Capítulo IV: Encuentro


Esa noche no durmió. Cada vez que cerraba los ojos notaba una sensación de quemazón y le hacía revivir el inmenso calor despedido del monte. Aún a estas horas se podía ver las enormes columnas de humo rodeando la zona del impacto, como un trazo perfecto que desvelaba la zona del cielo atravesada por el objeto antes de tocar tierra.

Madrugada, lleva casi un día entero sin dormir, estaría acostumbrado de no ser por la tremenda fatiga y las contusiones de ascender al monte. No deja de pensar en el trozo de metal causante de tamaña devastación, es algo que estaba fuera de sus perfectos planes y lo desconcierta. Sin más dilación se viste, coge algo de comida para el camino y vuelve al origen.

Asciende con la misma penosa dificultad, con la única diferencia de que el fuego ya no existe, no hay tanto calor, pero unas espesas nubes de humo le impiden ver y respirar. Siente cómo el oxígeno le abandona, cómo los ojos le son inútiles en estos momentos, cómo las quemaduras de las manos escuecen a cada momento que tienen contacto con algo. Avanza a pesar de su penosa situación, es más poderosa la fuerza de su curiosidad que la mella ocasionada por sus heridas.

Nada mina su ánimo, llega a la cumbre y se dirige al centro del agujero. Pero de repente se detiene. Un murmullo suena desde su derecha, lo suficientemente lejos como para que aún no haya sido advertida su presencia, envuelto en los ropajes del color de la noche.

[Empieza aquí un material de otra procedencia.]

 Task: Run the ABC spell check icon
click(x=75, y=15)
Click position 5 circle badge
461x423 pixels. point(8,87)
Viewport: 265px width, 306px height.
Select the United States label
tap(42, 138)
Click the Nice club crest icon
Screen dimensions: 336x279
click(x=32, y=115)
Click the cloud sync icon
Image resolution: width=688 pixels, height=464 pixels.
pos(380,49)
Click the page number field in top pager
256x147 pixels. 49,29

- ¡Maldita sea!- murmura. La luna llena resplandece como una gigantesca moneda de plata alumbrada por el sol. Incluso le sorprende oir su propia voz. Ha sonado ronca, tan grave como un tambor bajo el agua. Hacía tiempo que no articulaba ninguna palabra, no le resultaba necesario para no perder la cordura en ese mar de soledad.

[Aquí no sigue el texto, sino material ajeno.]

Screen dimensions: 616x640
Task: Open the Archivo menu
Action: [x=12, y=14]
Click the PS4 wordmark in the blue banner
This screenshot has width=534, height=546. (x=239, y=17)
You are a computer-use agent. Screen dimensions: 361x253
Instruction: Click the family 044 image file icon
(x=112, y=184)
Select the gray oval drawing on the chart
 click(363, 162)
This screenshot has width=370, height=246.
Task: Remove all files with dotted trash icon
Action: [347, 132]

La luna... casi se había olvidado de ella al ponerse a pensar en su voz. Si no se esconde rápido de nada servirían los ropajes oscuros, puesto que la claridad era tal que se podría permitir el lujo de leer en mitad de la noche sin ayuda de luces artificiales.

Otro ruido, esta vez más cercano. Se acercan, estima al menos unos siete seres, todos ellos vestidos de naranja y con bastones blancos que clavaban con furia en el suelo, como si buscaran algo debajo de la tierra. Siguen aproximándose, se le está acabando el tiempo. Observa que no llevan ningún tipo de objeto con el que se puedan defender, a excepción del palo, pero no parece muy grueso ni resistente como para hacerle daño. Se le acaba el tiempo, los tiene a escasos metros, si ha de hacer algo debe hacerlo ya.

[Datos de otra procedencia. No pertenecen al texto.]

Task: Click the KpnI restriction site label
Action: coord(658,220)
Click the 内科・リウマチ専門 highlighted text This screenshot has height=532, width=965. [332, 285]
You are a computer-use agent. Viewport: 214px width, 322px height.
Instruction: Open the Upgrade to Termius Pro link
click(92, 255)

Salta rápidamente y noquea a dos de ellos con patadas en el tórax mientras les roba los bastones. Su consistencia parece firme, aunque presiente que del primer golpe se romperán. Inutiliza a otros tres a base de bastones hasta que se rompen. Le quedan otros dos.

Se reagrupan al fondo del pequeño llano, haciendo gestos hostiles e intimidatorios contra él. De repente, un objeto le golpea la nuca. Había contado mal el número de asaltantes. Lo último que siente es que lo arrastran bajo unas lonas y le hacen tragar algo. Pierde la visión temporalmente y oye las voces cada vez más apagadas.